What you will do: Print out the records that follow, exactly and completely.

[Dataset entries]
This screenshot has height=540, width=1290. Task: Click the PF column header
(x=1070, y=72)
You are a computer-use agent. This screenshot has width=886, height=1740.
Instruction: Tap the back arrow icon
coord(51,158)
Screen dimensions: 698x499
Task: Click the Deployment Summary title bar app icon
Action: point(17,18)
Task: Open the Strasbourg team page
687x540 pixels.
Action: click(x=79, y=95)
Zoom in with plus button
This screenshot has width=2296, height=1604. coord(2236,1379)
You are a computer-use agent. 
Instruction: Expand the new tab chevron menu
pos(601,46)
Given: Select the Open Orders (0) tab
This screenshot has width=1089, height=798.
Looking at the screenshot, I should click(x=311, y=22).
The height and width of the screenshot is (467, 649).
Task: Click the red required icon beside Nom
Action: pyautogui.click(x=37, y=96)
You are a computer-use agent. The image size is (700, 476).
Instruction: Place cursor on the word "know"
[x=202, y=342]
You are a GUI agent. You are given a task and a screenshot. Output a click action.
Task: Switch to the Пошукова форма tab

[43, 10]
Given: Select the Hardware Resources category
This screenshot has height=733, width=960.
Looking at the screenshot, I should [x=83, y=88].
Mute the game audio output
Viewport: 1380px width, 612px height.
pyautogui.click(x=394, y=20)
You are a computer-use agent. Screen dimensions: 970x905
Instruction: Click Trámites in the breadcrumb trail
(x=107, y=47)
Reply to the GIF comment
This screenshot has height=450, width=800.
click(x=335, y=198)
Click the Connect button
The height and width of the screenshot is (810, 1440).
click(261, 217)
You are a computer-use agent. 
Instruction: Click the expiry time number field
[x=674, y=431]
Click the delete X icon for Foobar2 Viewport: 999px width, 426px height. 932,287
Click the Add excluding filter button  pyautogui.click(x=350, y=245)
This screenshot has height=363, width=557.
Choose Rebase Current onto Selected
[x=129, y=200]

Response box:
This screenshot has height=540, width=1290. Task: Click the PF column header
(x=1070, y=72)
You are a computer-use agent. This screenshot has width=886, height=1740.
Instruction: Tap the back arrow icon
coord(51,158)
Screen dimensions: 698x499
Task: Click the Deployment Summary title bar app icon
Action: point(17,18)
Task: Open the Strasbourg team page
687x540 pixels.
Action: click(x=79, y=95)
Zoom in with plus button
This screenshot has width=2296, height=1604. coord(2236,1379)
You are a computer-use agent. 
Instruction: Expand the new tab chevron menu
pos(601,46)
Given: Select the Open Orders (0) tab
This screenshot has width=1089, height=798.
Looking at the screenshot, I should click(x=311, y=22).
The height and width of the screenshot is (467, 649).
Task: Click the red required icon beside Nom
Action: pyautogui.click(x=37, y=96)
You are a computer-use agent. The image size is (700, 476).
Instruction: Place cursor on the word "know"
[x=202, y=342]
You are a GUI agent. You are given a task and a screenshot. Output a click action.
Task: Switch to the Пошукова форма tab

[43, 10]
Given: Select the Hardware Resources category
This screenshot has height=733, width=960.
Looking at the screenshot, I should [x=83, y=88].
Mute the game audio output
Viewport: 1380px width, 612px height.
pyautogui.click(x=394, y=20)
You are a computer-use agent. Screen dimensions: 970x905
Instruction: Click Trámites in the breadcrumb trail
(x=107, y=47)
Reply to the GIF comment
This screenshot has height=450, width=800.
click(x=335, y=198)
Click the Connect button
The height and width of the screenshot is (810, 1440).
click(261, 217)
You are a computer-use agent. 
Instruction: Click the expiry time number field
[x=674, y=431]
Click the delete X icon for Foobar2 Viewport: 999px width, 426px height. 932,287
Click the Add excluding filter button  pyautogui.click(x=350, y=245)
This screenshot has height=363, width=557.
Choose Rebase Current onto Selected
[x=129, y=200]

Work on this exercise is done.